1b. Approach (from AD-416):
Asparagine and aspartate in proteins can form isoaspartate through deamidation and isomerization in the former, and dehydration and isomerization in the latter. PROTEIN-L-ISOASPARTYL METHYLTRANSFERASE (EC 18.104.22.168) (PIMT) is a repair enzyme that regenerates isoaspartate back to aspartate. In the model plant, Arabidopsis thaliana there are two PIMT genes. PIMT1 is expressed throughout the life cycle of the plant, while PIMT2 is expressed at high levels in dormant seeds where PIMT specific activity is greatest. In addition, PIMT2 has multiple transcriptional start sites and splicing variants allowing for the production of multiple isoforms that are targeted to different subcellular organelles. Two PIMT genes have now been identified in many other plant species suggesting similar strategies in the protection of the proteome. Using sequences of the Arabidopsis thaliana PIMT1 and PIMT2, two genes with homology to the Arabidopsis proteins were identified in rice (Oryza sativa), barley (Hordeum vulgare), sorghum (Sorghum bicolor) and maize (Zea mays) EST databases. We propose to use rice as a model system for monocot analysis due to large genomic resources presently available. Analysis of the rice genomic and EST databases predict that both of the rice PIMT genes potentially encode multiple transcripts from each gene, which is different than the results observed in Arabidopsis. RT-PCR of rice total RNA from different tissues using gene specific primers has been used to amplify the transcripts from each gene. Each cDNA will be cloned into a transformation vector (pCAMBIA1301) for stable over-expression in rice. RNAi constructs will be developed for each transcript where possible to evaluate the knockout/knockdown effect on seed germination.

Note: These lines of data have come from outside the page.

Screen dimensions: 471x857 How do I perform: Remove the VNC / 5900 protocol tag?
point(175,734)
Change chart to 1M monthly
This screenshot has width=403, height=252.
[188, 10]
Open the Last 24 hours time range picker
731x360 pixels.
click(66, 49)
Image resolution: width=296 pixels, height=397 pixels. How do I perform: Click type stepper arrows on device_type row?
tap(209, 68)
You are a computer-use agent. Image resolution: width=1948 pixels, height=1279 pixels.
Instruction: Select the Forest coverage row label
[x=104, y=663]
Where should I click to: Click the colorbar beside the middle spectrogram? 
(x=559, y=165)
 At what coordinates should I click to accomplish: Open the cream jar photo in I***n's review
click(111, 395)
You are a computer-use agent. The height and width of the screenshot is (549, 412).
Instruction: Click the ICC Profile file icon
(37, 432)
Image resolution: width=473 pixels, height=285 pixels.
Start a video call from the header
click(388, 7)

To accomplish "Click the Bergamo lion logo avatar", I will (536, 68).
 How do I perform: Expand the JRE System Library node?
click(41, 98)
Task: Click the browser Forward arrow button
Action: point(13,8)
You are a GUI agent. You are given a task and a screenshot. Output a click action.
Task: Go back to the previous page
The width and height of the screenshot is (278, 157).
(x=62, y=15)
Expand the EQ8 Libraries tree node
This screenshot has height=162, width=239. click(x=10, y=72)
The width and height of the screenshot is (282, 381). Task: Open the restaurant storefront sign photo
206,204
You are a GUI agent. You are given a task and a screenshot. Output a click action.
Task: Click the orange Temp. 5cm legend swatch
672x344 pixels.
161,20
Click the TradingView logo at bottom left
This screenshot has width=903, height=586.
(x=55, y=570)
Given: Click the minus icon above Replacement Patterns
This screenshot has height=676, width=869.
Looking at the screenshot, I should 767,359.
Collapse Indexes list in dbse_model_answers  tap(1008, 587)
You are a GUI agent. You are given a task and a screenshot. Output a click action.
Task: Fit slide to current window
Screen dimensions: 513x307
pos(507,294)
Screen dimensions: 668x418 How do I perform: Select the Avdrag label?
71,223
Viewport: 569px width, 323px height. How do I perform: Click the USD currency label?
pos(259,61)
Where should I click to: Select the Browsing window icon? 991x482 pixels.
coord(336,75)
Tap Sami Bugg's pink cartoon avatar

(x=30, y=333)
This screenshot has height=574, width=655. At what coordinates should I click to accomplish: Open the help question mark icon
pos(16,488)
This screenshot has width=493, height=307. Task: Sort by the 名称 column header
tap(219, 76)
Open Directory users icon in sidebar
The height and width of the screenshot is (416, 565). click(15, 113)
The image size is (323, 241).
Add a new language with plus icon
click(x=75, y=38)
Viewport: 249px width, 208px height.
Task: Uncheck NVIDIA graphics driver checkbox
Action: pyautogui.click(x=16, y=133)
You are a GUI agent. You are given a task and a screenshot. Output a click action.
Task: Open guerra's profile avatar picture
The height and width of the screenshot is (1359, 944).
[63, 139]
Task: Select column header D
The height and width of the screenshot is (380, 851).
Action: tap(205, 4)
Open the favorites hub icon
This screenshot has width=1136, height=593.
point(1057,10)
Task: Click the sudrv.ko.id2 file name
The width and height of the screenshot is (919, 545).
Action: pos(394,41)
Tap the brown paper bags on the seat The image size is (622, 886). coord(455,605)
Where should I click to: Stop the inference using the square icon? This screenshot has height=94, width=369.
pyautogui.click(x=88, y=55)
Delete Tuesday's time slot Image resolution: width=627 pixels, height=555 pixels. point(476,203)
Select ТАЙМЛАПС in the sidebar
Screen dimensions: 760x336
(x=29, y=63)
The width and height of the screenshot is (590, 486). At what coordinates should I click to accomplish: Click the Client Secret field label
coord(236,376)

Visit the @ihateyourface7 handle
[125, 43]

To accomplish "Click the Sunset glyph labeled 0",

Rice seed dormancy, germination, and seed longevity will be evaluated for each transgenic combination in collaboration with Dr. Bruce Downie (UK Department of Horticulture).
3. Progress Report:
Due to the differences in the Protein L-isoaspartyl methyltransferase (PIMT) genes in monocot species compared to the model system, Arabidopsis, it is presently unknown which PIMT proteins will be the most effective in protection during dormancy and affect seed germination. Expression of the rice PIMT genes has been confirmed. Subcellular localization of the rice PIMT genes have been done using PIMT green fluorescent protein (GFP) fusion proteins transiently expressed in tobacco, maize and barley leaves. Over-expression of the rice PIMT1 gene in rice was confirmed, but due to the sabbatical leave of the cooperator for one year, transformation was not done. In addition, experiments directed at PIMT knock-down have been discontinued as recent evidence has shown that knockout of the PIMT gene through insertional mutagenesis results in lethality, thus regeneration of transgenic plants would not be possible. Since the cooperator’s sabbatical leave, direction of the cooperator’s research has changed and is no longer directed towards analysis of expression of the PIMT gene in rice. Further experiments in the area are directed towards determining potential targets of PIMT protein and how they affect seed dormancy and germination. Due to the change in direction, this project is being terminated.